Usai menjalani pemeriksaan awal di SPKT, Arihta Sembiring kemudian diarahkan ke Direktorat Siber Ditreskrimsus Polda Sumut untuk proses lebih lanjut.

Berdasarkan laporan polisi nomor: LP/B/740/V/2026/SPKT/Polda Sumatera Utara, Arihta Sembiring melaporkan akun Facebook bernama “Bugan Katak”. Dalam beberapa unggahannya, akun tersebut diduga menuliskan kalimat serta mengunggah foto yang menyebut pelapor memiliki barak narkoba di wilayah Namo Ukur Utara, serta beberapa postingan lain yang dinilai merugikan dan mencemarkan nama baik pelapor.

Usai memberikan keterangan di Direktorat Siber Polda Sumut, Arihta Sembiring kepada sejumlah wartawan mengatakan,” dugaan penyerangan pribadi terhadap dirinya di media sosial berawal saat dirinya aktif memberitakan aktivitas galian C yang diduga tidak memiliki izin di Desa Mekar Jaya, Kecamatan Sei Bingai, Kabupaten Langkat.

“Saya berharap pihak kepolisian dapat segera menindaklanjuti dan menyelesaikan kasus ini sesuai hukum yang berlaku, agar kejadian serupa tidak kembali dialami wartawan ataupun masyarakat lainnya,” ujar Arihta Sembiring.

Sementara itu, Ketua DPP LSM FMI, Iksan Lubis, yang juga kader Laskar Merah Putih, menegaskan bahwa kasus pencemaran nama baik di media sosial harus menjadi perhatian serius aparat penegak hukum.
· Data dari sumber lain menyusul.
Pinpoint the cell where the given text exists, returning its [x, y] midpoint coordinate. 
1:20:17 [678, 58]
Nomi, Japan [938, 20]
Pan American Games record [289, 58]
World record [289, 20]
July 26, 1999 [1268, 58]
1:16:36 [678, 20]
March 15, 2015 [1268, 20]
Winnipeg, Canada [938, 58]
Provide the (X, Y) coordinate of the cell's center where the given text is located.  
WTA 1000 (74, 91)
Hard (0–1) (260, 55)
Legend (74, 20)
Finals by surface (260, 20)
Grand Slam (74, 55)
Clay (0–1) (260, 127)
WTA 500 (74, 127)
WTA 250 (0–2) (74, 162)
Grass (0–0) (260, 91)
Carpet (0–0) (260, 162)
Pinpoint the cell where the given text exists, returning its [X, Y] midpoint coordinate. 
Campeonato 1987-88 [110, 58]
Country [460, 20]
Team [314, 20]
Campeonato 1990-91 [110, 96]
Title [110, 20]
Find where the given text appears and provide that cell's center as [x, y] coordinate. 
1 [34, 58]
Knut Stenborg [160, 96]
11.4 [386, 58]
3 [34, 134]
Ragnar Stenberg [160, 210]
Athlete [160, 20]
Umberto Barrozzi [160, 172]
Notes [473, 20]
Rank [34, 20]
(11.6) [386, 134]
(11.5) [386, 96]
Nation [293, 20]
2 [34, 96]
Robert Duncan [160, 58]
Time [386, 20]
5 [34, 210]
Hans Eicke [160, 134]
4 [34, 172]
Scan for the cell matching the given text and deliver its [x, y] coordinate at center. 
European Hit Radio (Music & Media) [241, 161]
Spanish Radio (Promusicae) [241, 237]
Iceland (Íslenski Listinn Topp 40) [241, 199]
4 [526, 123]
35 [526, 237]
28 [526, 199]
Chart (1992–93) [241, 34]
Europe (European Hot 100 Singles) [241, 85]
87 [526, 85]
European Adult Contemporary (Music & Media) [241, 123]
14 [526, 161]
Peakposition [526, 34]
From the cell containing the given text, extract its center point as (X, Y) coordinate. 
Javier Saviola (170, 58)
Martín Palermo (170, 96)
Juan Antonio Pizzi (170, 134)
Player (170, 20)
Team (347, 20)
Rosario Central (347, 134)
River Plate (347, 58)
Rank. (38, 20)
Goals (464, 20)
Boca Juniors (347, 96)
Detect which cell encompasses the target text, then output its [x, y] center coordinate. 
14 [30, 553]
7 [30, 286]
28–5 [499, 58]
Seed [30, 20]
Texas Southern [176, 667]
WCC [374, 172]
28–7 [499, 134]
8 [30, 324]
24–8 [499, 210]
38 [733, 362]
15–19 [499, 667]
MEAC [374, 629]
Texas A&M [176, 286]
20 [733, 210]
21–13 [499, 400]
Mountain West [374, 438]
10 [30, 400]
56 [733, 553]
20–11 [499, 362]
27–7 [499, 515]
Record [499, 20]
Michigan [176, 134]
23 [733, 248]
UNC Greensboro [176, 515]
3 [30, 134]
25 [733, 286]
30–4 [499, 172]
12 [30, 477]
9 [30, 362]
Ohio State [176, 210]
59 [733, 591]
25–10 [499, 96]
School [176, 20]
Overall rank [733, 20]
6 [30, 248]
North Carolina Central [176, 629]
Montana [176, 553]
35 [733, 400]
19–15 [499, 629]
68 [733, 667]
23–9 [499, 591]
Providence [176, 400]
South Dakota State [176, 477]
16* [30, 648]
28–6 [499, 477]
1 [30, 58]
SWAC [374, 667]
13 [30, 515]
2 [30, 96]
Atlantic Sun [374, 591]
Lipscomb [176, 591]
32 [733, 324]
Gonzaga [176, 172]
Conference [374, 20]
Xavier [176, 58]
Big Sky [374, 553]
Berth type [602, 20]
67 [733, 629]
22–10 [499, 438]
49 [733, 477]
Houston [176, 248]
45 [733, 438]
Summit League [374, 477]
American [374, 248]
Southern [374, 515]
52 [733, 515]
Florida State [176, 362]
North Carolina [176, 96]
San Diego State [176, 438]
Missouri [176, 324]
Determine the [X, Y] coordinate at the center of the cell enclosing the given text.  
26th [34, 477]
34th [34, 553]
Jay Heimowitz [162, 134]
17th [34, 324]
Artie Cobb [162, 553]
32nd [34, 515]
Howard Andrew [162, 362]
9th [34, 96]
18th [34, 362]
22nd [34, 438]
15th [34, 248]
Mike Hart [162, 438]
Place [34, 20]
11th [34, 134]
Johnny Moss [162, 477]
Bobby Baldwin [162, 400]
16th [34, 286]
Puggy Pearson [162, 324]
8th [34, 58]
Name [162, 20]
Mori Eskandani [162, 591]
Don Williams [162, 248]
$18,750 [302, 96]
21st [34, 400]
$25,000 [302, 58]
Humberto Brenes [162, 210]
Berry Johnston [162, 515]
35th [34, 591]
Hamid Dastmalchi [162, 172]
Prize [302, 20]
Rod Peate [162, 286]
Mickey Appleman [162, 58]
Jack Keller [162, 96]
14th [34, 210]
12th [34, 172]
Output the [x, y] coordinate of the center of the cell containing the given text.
Menurutnya, penyebaran informasi yang belum tentu benar di media sosial dapat merugikan seseorang secara pribadi maupun profesi. Ia juga menyatakan bahwa tim hukum DPP FMI akan terus mengawal proses hukum kasus tersebut hingga selesai.

“Kami mendukung penegakan hukum terhadap dugaan pencemaran nama baik melalui media sosial. Tim hukum DPP FMI akan terus mengawal kasus ini sampai tuntas,” tegas Iksan Lubis.